Mohammadreza Aref, the reformist candidate who withdrew from the 2013 presidential election in favour of the winner, Hassan Rohani, announced today that they are examining the establishment of a national party.
ILNA reports that Mohammadreza Aref said: “I have been given a proposal to create a national party, and the necessary preliminaries of such an objective are now underway.”
In a speech in Yazd, Aref said: “We have to create a party that would not fall apart as soon as its well-known figures become absent.

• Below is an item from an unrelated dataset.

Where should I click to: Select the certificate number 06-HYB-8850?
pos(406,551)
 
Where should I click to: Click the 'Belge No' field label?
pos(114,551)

The people should be its keepers.”
He stressed that Iran should never see a repetition of what happened to reformists in the 2003 and 2008 presidential elections, referring to Mahmoud Ahmadinejad’s back-to-back victories.
Aref emphasized that the reformists believe in “the Constitution, the system and its values, and this has been proven by their participation in the election.” He went on to add that with better organization, the 27 percent that did not take part in the election should be drawn back into the scene, adding that paying attention to their demands is key to success.
The reformists were heavily sidelined following the 2009 election, after reformist candidates and millions of people alleged that the vote had been rigged. The reformist candidates of 2009, MIrHosein Mousavi and Mehdi Karroubi, remain under house arrest, and activists have high hopes that the election of a more centrist candidate may pave the way to their release as well as the release of other political prisoners.